Review of the pleiotropic effects of peroxisome proliferator-activated receptor gamma agonists on platelet function.

The primary target receptor for thiazolidinediones (TZDs) or peroxisome proliferator-activated receptor gamma (PPARgamma) agonists is a transcription factor in the nucleus of adipocytes and other metabolically active cells, where they improve insulin sensitivity and glucose utilization. TZDs are also able to modify gene expression in macrophages, smooth muscle cells, and endothelial cells. Although PPARgamma is considered to be a nuclear receptor, enucleate platelets also highly express this receptor. The aim of this review is to present the current understanding of a direct or indirect effect of TZDs on platelet function. By means of a comprehensive literature search (January 1990-June 2006), publications were obtained that contained specific information about in vitro and in vivo effects of TZDs on platelet function. The effects were studied for different risk biochemical markers, i.e., proteins found to be elevated in the state of procoagulant inflammation and endothelial dysfunction.

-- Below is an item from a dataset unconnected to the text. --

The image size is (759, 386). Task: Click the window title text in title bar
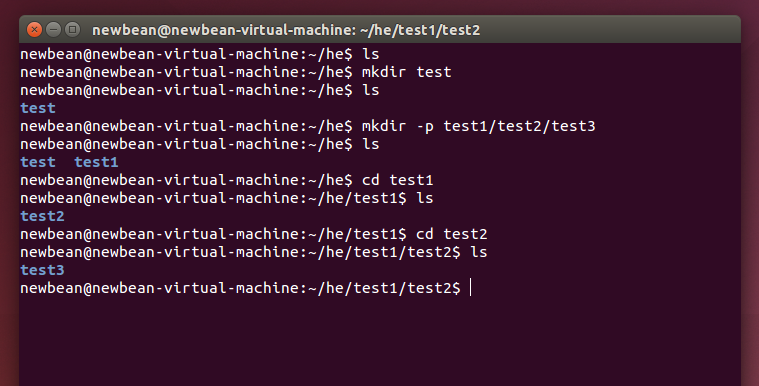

Improvement of platelet function was reported for all TZDs-troglitazone, pioglitazone, and rosiglitazone. The described effects included reduction of platelet aggregation, suppression of thrombin-induced protein kinase C-alpha and -beta activation, decrease in plasma P-selectin and platelet P-selectin expression, increase in nitric oxide production, inhibition of the Rho/Rho kinase pathway, and inhibition of tissue factor- and platelet-activating factor-induced morphological changes in macrophages. These findings appeared in parallel with reduction of the plasma concentrations of pro-inflammatory risk markers. TZDs seem to have a direct pleiotropic positive influence on platelet function and coagulation and may be helpful in treating the prothrombotic state observed in patients with type 2 diabetes and metabolic syndrome.